Data provided:
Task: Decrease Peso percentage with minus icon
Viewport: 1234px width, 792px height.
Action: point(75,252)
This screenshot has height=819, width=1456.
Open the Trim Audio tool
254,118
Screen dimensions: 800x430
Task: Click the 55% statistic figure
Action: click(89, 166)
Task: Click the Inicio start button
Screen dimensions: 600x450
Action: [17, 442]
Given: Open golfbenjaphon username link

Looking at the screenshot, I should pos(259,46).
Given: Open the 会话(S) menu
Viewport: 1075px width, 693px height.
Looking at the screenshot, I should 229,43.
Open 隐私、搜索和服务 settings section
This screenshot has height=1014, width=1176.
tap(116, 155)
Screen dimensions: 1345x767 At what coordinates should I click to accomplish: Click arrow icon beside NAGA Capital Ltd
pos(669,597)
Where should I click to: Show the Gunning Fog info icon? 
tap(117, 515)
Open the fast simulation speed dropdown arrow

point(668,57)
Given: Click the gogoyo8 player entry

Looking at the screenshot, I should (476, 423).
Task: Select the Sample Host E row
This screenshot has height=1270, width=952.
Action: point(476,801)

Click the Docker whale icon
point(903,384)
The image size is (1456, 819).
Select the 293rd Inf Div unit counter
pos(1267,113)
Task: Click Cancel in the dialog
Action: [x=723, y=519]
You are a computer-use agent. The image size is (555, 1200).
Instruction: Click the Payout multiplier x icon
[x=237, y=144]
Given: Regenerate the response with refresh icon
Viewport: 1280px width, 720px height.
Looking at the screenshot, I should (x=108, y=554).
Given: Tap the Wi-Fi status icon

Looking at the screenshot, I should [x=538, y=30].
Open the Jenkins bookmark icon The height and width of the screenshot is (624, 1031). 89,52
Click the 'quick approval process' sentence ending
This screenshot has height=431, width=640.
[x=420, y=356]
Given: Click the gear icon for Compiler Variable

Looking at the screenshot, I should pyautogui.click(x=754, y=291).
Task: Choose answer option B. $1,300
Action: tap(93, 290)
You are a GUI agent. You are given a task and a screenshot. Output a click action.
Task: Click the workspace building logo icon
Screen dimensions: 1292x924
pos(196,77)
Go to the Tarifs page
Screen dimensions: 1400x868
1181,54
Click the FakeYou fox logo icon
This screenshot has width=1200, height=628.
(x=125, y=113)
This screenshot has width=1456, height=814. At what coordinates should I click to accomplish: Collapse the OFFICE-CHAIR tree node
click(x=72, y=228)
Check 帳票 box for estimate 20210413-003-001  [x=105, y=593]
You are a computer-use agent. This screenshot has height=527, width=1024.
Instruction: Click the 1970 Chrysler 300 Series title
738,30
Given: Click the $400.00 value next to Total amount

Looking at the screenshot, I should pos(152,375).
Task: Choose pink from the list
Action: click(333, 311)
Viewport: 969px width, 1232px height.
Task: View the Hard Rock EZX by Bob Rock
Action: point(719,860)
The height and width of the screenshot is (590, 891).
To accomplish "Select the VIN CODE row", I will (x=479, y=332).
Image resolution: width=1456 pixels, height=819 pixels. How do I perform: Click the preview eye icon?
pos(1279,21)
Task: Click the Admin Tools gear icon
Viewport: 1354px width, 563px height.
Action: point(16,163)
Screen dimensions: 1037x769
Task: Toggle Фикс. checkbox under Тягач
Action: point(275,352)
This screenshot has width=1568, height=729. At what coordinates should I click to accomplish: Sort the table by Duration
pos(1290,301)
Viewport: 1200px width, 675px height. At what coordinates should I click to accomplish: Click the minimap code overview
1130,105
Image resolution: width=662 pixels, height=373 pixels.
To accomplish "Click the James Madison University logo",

To be done: Which lines in the data above contain the word "logo"? Gather every one of them, copying each line in full, and treat case as significant.

Reply:
Task: Click the workspace building logo icon
Click the FakeYou fox logo icon
To accomplish "Click the James Madison University logo",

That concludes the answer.